V : Mon être réel a-t-il besoin de mon amour ?
N.M : Votre être réel est l’amour lui-même et vos nombreux amours sont ses reflets selon
la situation du moment.
V : Nous sommes égoïstes, nous ne connaissons que l’amour de nous-même.
N.M : C’est déjà bien pour un début. Souhaitez-vous le bien. Réfléchissez, ressentez
profondément ce qui est vraiment bon pour vous et efforcez-vous d’y parvenir. Très vite,
vous découvrirez que le Vrai est votre seul bien.
V : Pourtant, je ne comprends pas pourquoi les différents guru-s insistent sur la nécessité de prescrire des remèdes compliqués et qui n’ont pas de sens, des sadhana-s difficiles.
Ne savent-ils pas mieux faire ?
N.M : Ce n’est pas ce que vous faites, mais ce que vous arrêtez de faire qui compte. Les
personnes qui commencent leur sadhana sont tellement fébriles et agitées qu’elles doivent
être très occupées pour se maintenir sur la bonne voie. Une routine absorbante leur
convient. Au bout d’un certain temps, ils se calment et se détournent de l’effort. Dans la
paix et le silence, la peau du « je » se dissout et le sentiment d’intériorité et d’extériorité ne
font plus qu’un.
La véritable sadhana se fait sans effort.

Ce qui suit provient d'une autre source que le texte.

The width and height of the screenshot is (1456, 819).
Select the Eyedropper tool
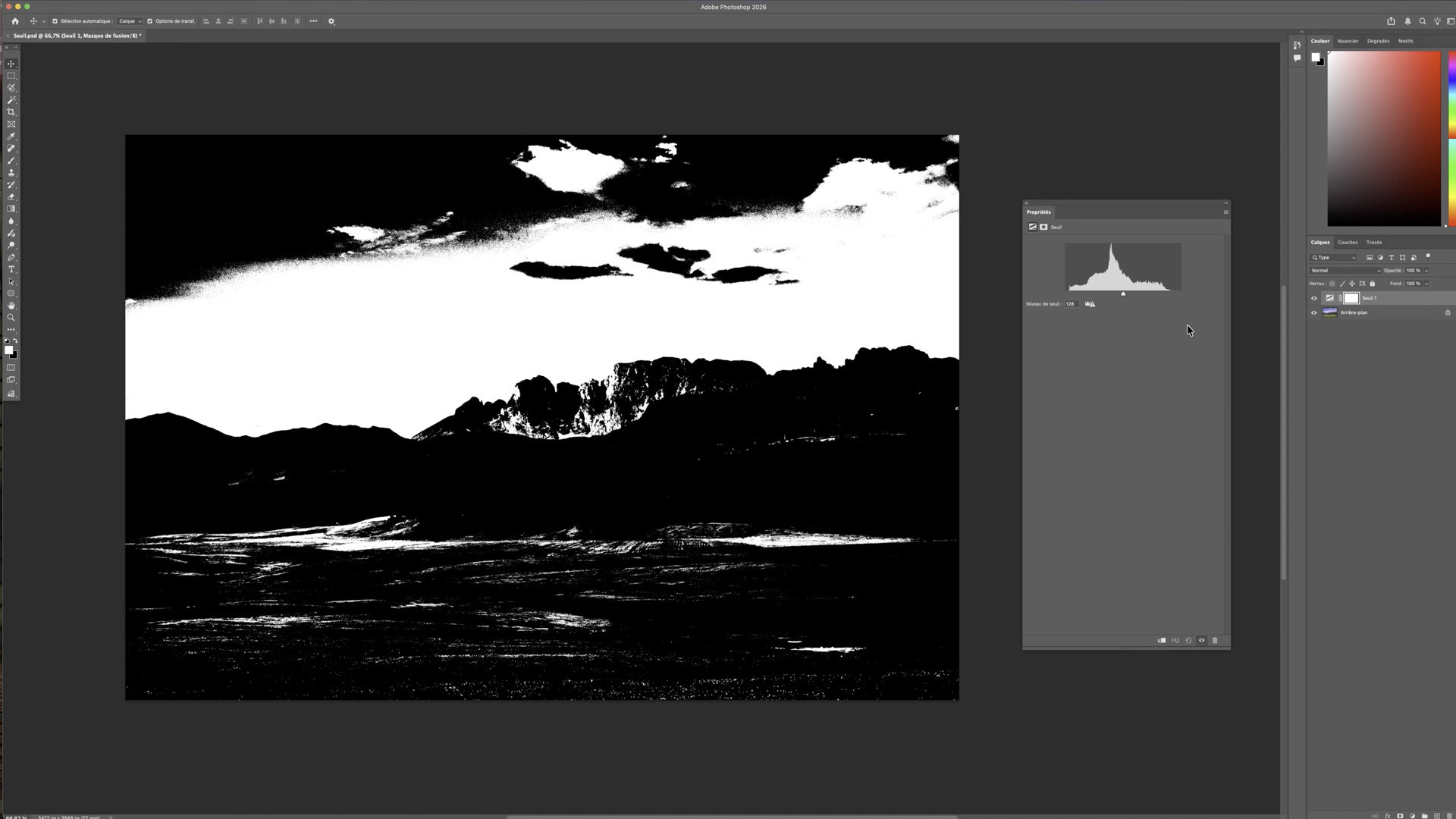(x=11, y=136)
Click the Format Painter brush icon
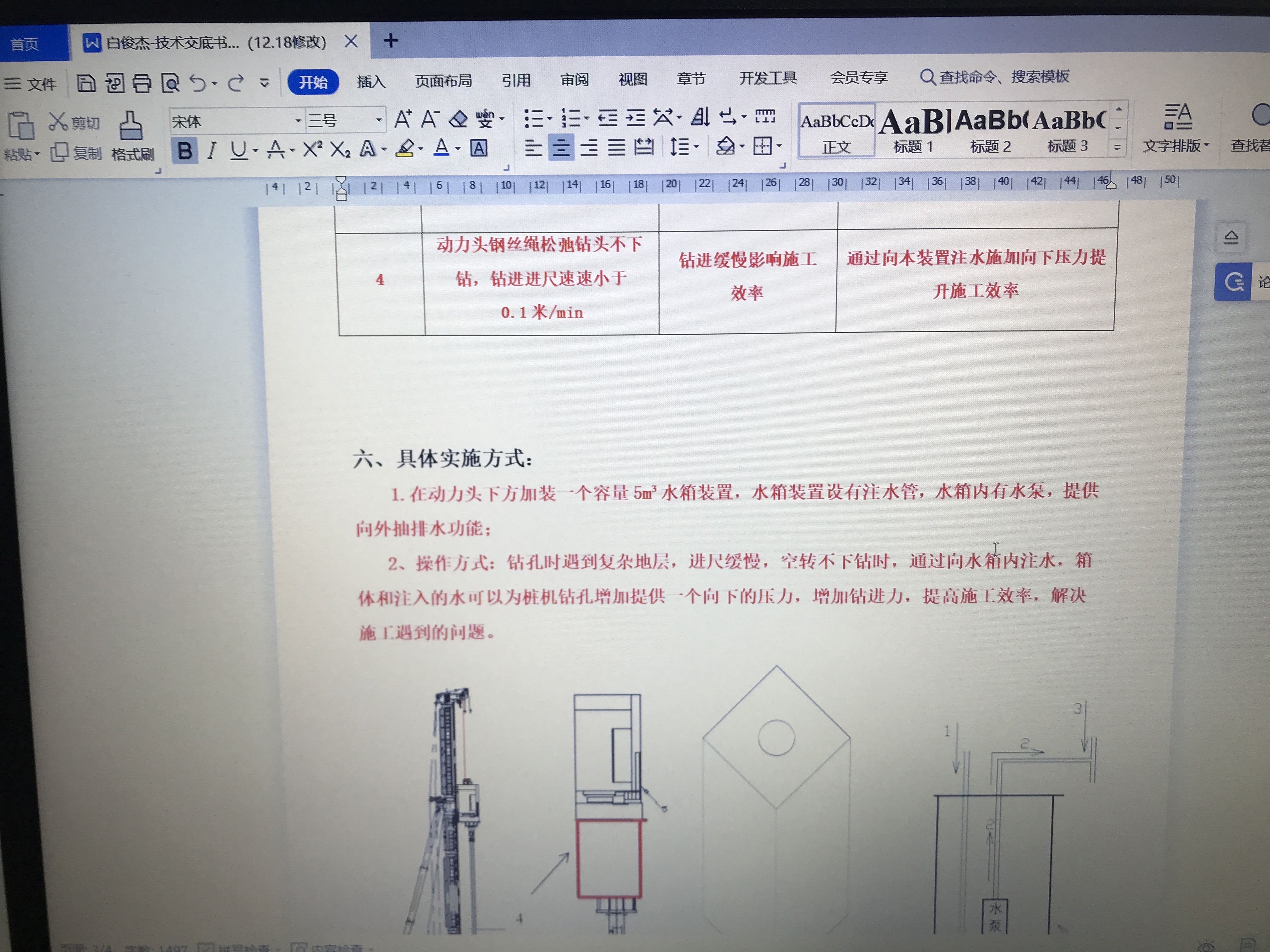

V : J’ai parfois l’impression que l’espace lui-même est mon corps.
N.M : Lorsque vous êtes lié à l’illusion :  » Je suis ce corps « , vous n’êtes qu’un point dans
l’espace et un moment dans le temps. Lorsque l’auto-identification au corps n’existe plus,
toute notion d’espace et de le temps se trouvent dans votre mental, qui n’est qu’une vaguelette dans la Conscience, qui est la Présence pure reflétée dans la Nature. La Conscience et la manifestation sont les aspects actifs et passifs de l’Être pur, qui est dans les deux et au-delà des deux. L’espace et le temps sont le corps et l’esprit de l’existence universelle. Mon sentiment profond est que tout ce qui se passe dans l’espace et le temps m’arrive, que chaque expérience est mon expérience et que chaque forme est ma forme. Ce que je me considère comme étant devient mon corps et tout ce qui arrive à ce corps devient mon esprit. Mais à la racine de l’univers, il y a la Présence pure, au-delà de l’espace et du temps, ici et maintenant. Sachez qu’il s’agit de votre Être réel et agissez en conséquence.
V : Quelle différence y a-t-il dans l’action entre ce que je pense être et ce que je suis ? Les actions se produisent d’elles-mêmes selon les circonstances.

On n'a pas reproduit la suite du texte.